What the task requires: Every line of the material below should be output exactly as written, with the images skipped.

"""

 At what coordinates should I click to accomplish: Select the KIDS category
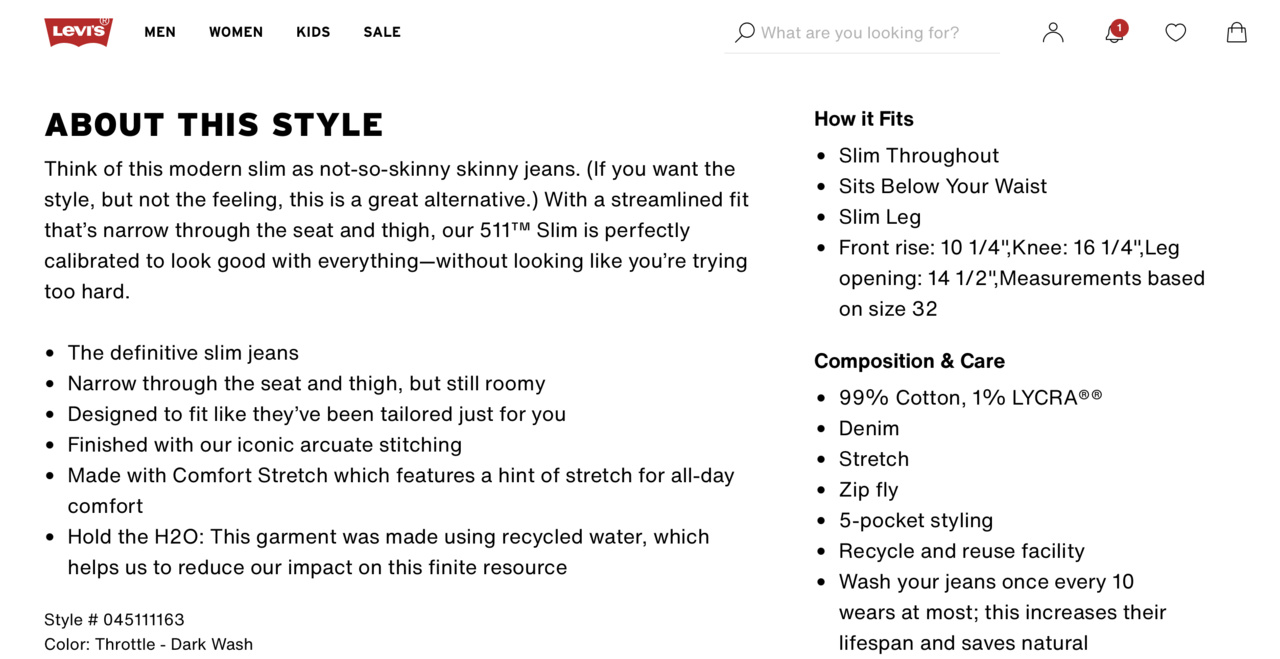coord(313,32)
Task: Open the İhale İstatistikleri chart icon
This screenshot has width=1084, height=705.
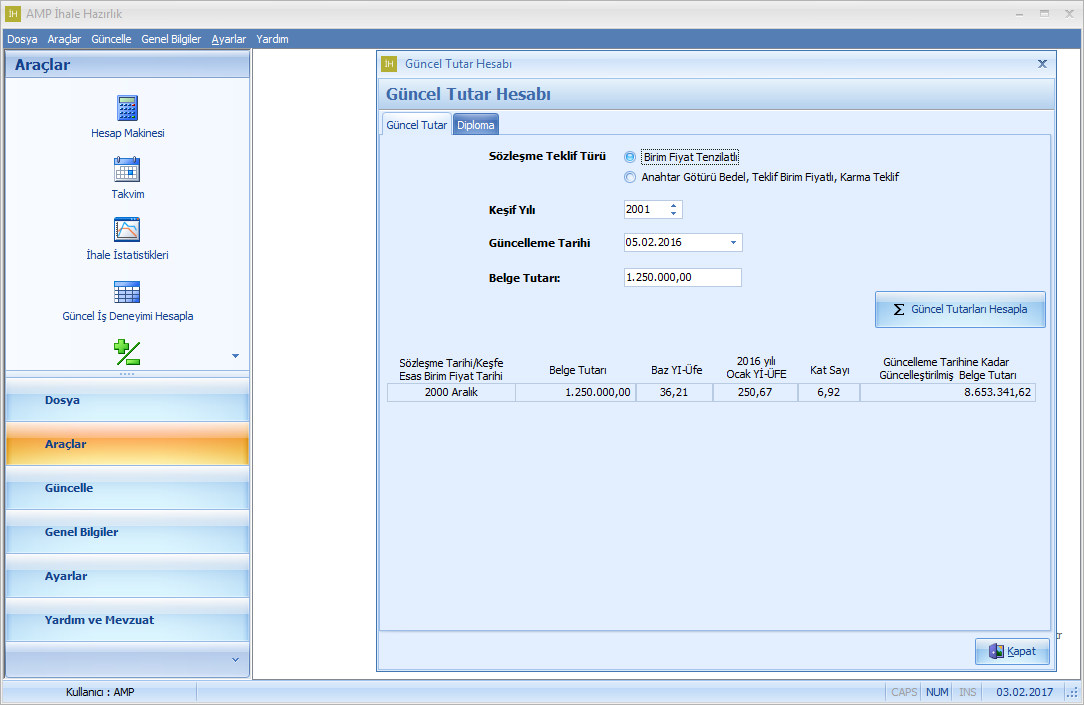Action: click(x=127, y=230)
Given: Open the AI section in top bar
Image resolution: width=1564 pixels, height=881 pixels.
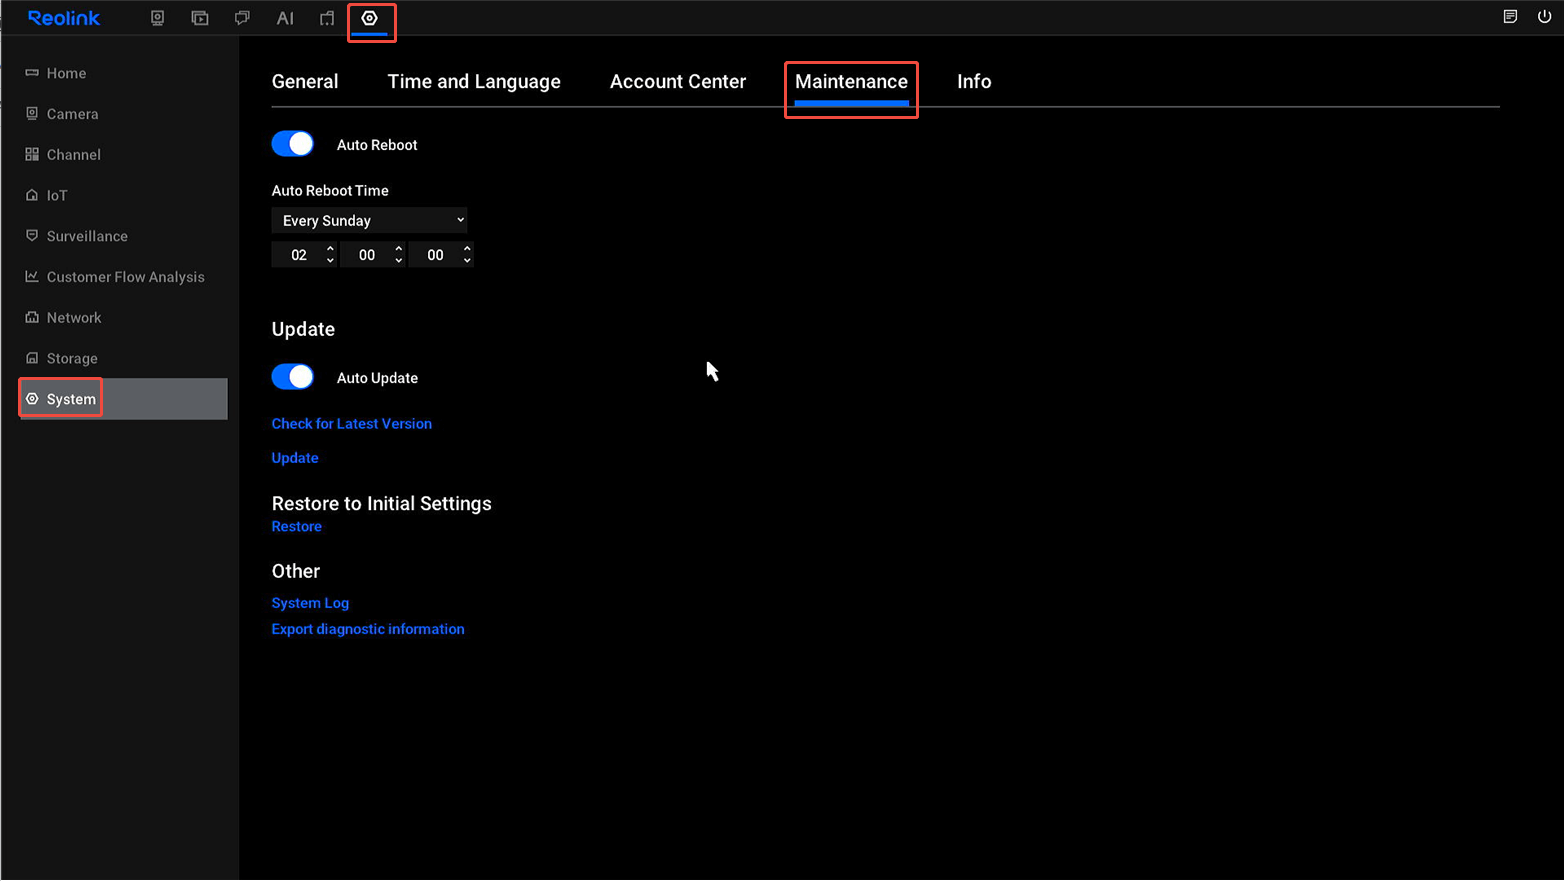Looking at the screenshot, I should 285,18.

"""

Your response:
 At what coordinates should I click to accomplish: Select the KIDS category
coord(313,32)
Task: Open the İhale İstatistikleri chart icon
This screenshot has width=1084, height=705.
Action: click(x=127, y=230)
Given: Open the AI section in top bar
Image resolution: width=1564 pixels, height=881 pixels.
Looking at the screenshot, I should 285,18.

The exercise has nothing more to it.